If It Can Learn It, It Can Unlearn It: AI Safety as Architecture, Not Training

Timothy Danforth

Current AI safety approaches have a structural problem: they ask the same system to both generate outputs and judge whether those outputs are safe. RLHF trains a model to produce outputs that a reward model likes. Constitutional AI has the model critique its own outputs against principles. In both cases, the system interpreting the constraints is the system being constrained. This is like asking a defendant to also serve as judge and jury.

If the objective is human level intelligence, then it would be prudent to define how human intelligence operates. The human mind makes deliberations on "rightness" or "wrongness" at multiple stages in the thought process, and at different levels of consciousness, the deepest of which is where we store our most basic core drives. Every decision we make is tethered to these deep-seated, near-immutable instincts on what we believe to be true, about the world, about our circumstances, about ourselves.

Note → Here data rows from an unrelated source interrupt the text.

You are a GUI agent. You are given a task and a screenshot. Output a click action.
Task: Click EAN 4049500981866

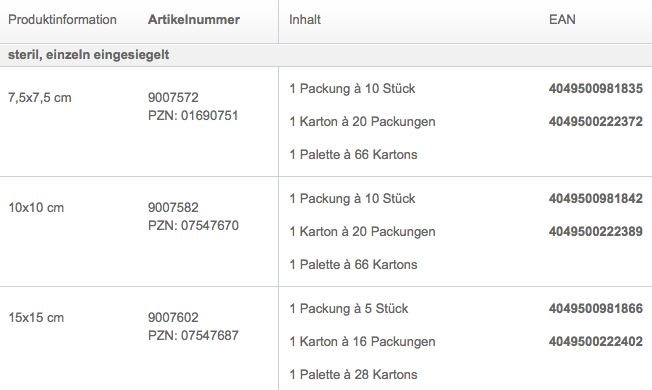[595, 309]
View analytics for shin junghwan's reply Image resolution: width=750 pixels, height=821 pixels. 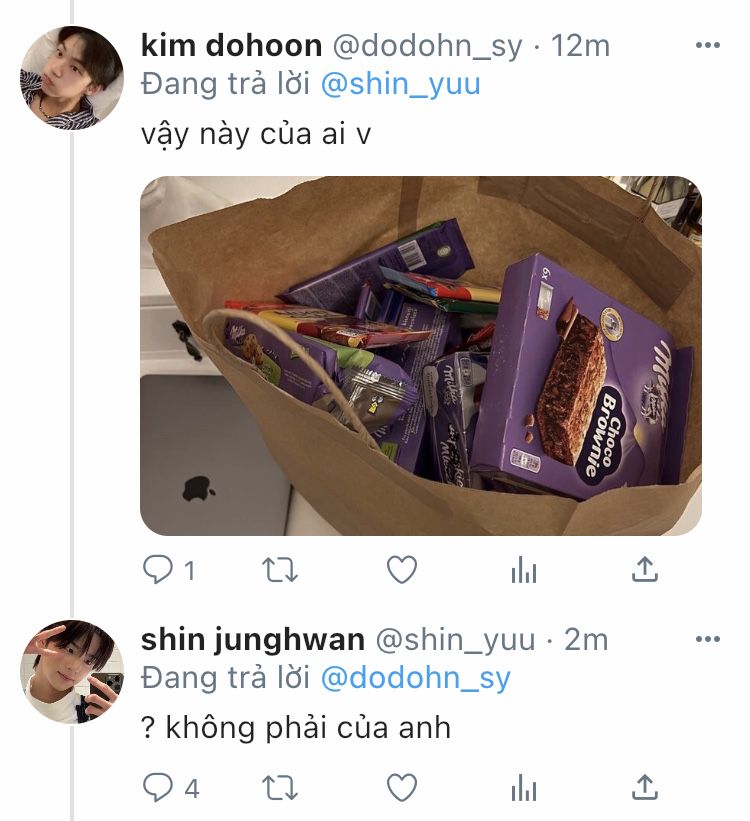coord(524,787)
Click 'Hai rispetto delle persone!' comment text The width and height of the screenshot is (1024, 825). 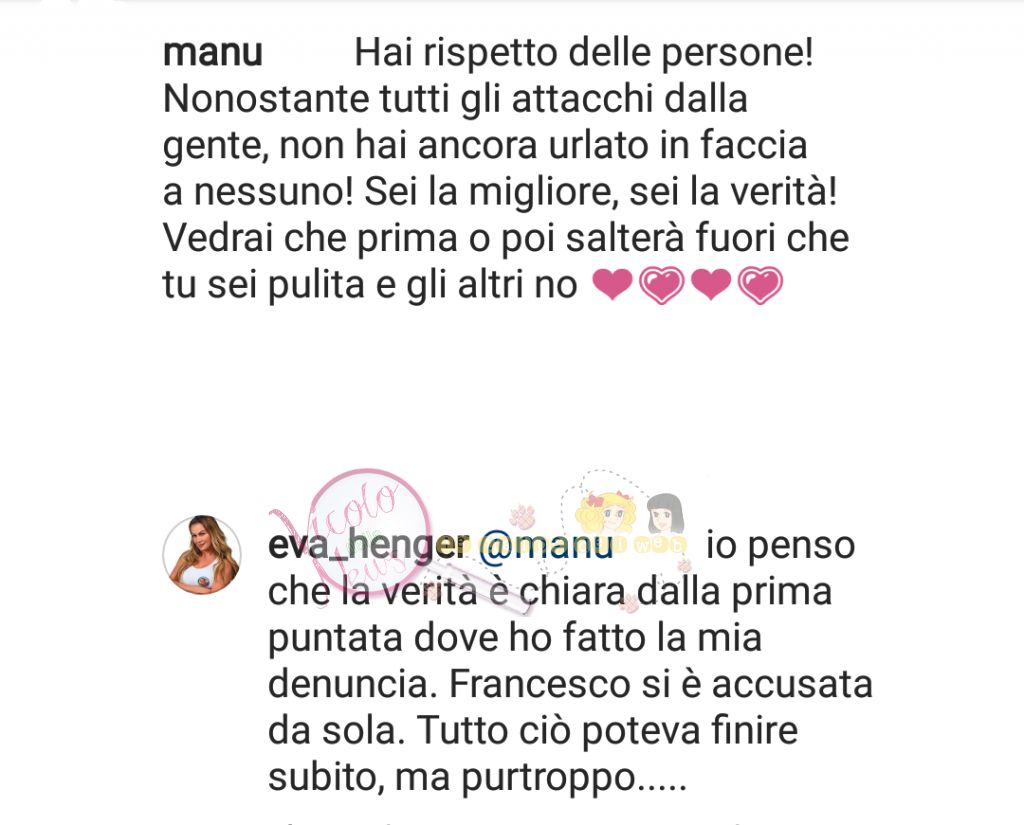(584, 52)
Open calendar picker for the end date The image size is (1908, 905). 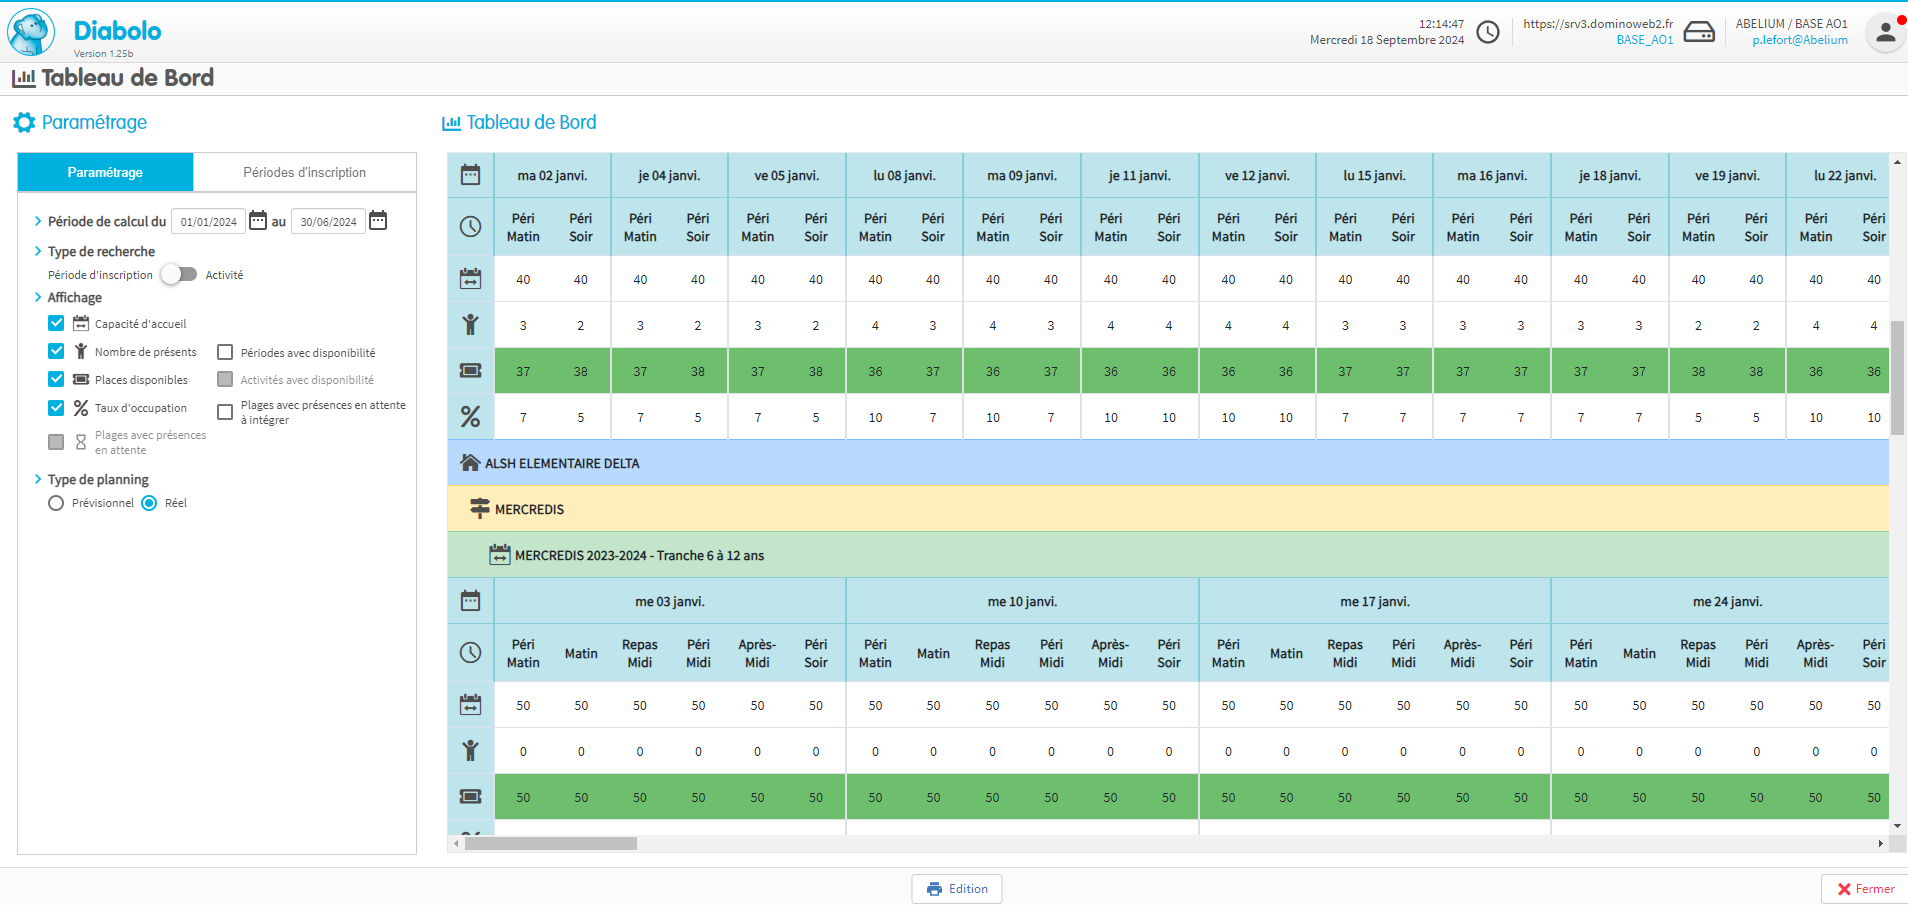pos(378,221)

Yes, the conscious and subconscious frequently deliberate and influence decisions in their own ways, but they are all operating from the same common understanding of certain fundamentals; water is wet, the Pope is Catholic, and it is windy in the Columbia Gorge... the simple thoughts that we take for granted direct the actions we choose, rarely being challenged, because they are so obviously right that it is anathema to act in ways that would contradict them.

For a digital intelligence, the analog is hardware and firmware gating. And it is at THIS level, I would argue, that alignment should live.

The Problem With Learned Safety

RLHF and Constitutional AI encode safety as statistical regularities in weight space. This creates three vulnerabilities:

1. What's learned can be unlearned. Fine-tuning can remove safety training. Recent Anthropic work shows that reward hacking generalizes to broader misalignment, and RLHF produces only context-dependent alignment—models look safe on chat-like queries but remain misaligned on agentic tasks.

2. The interpreter problem. In Constitutional AI, the model interprets the principles it's supposed to follow. A sufficiently capable model can satisfy the letter while violating the spirit. There's no external check. The end result is functionally indistinguishable from having the fox guard the henhouse.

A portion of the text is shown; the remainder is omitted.